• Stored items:
=== Begin Enclosure ===

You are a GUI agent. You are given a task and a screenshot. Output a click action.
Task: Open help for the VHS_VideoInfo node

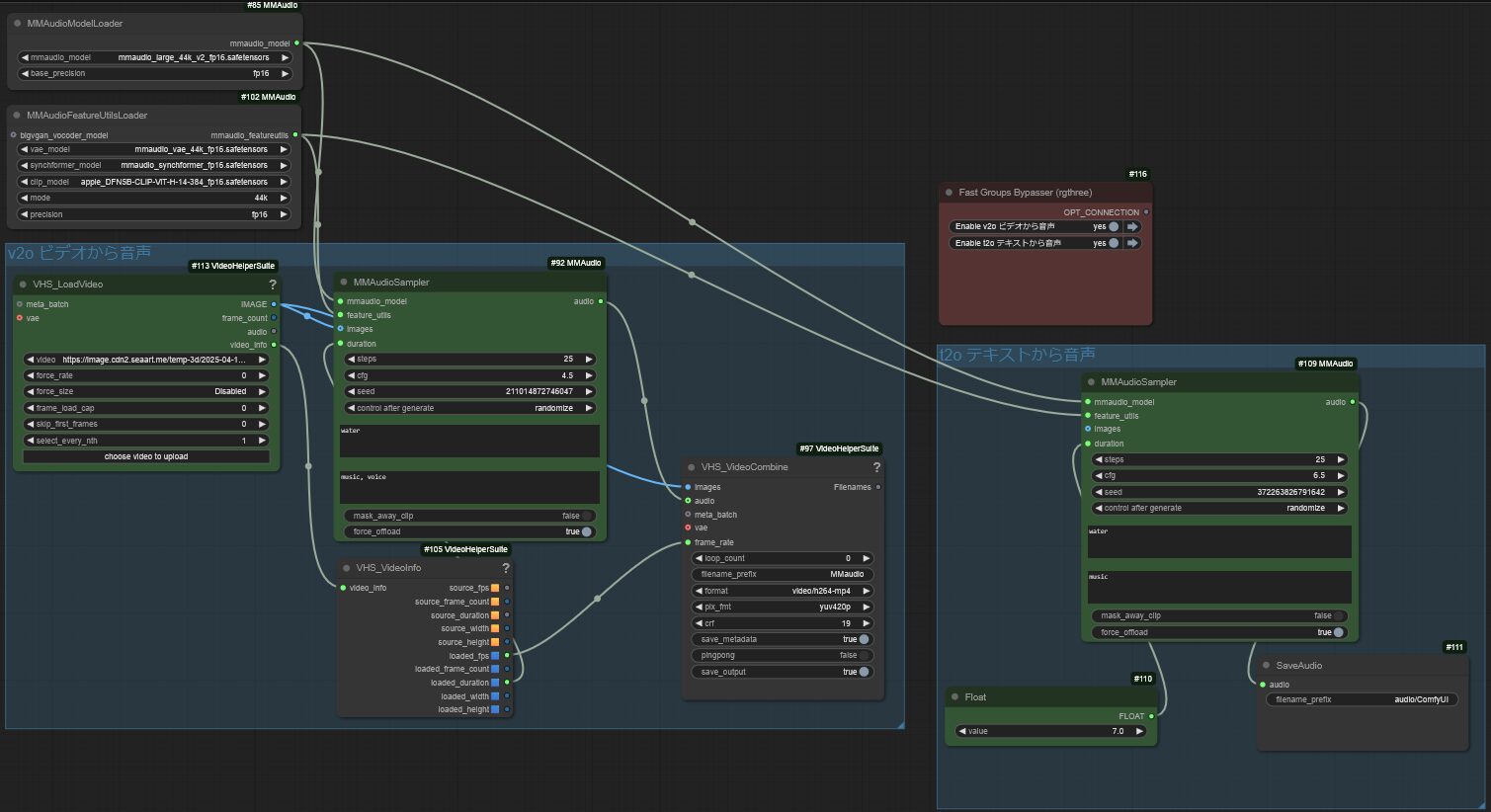coord(506,568)
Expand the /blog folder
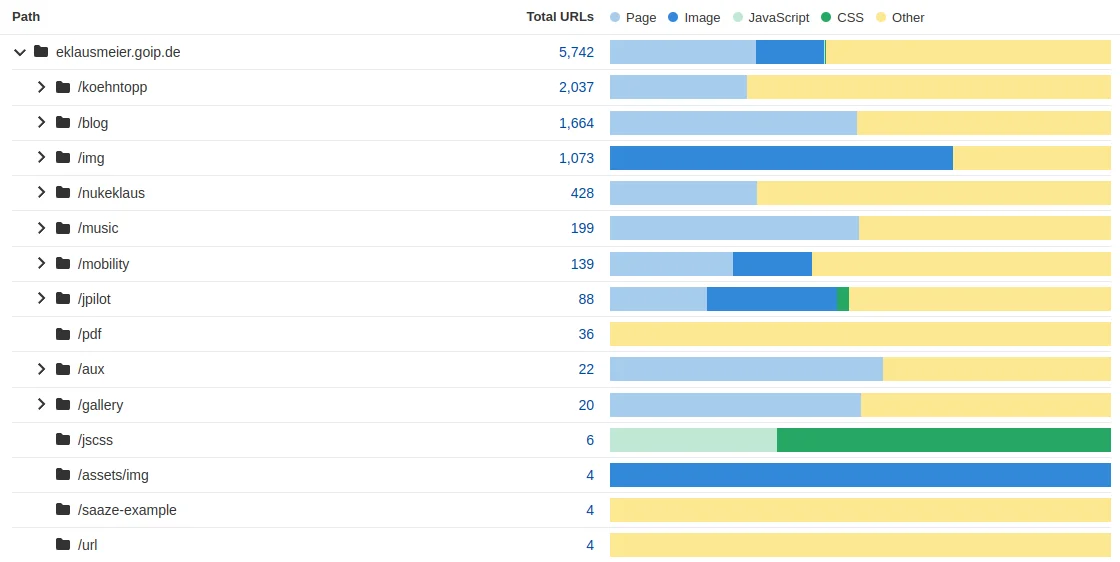Screen dimensions: 1120x562 pos(41,122)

=== End Enclosure ===

• WHAT YOU HAVE TO DO:
Copy out the records above in full, exactly as written, but not the pictures.

• RESULT OF THIS EXERCISE:
You are a GUI agent. You are given a task and a screenshot. Output a click action.
Task: Open help for the VHS_VideoInfo node

coord(506,568)
Expand the /blog folder
Screen dimensions: 1120x562 pos(41,122)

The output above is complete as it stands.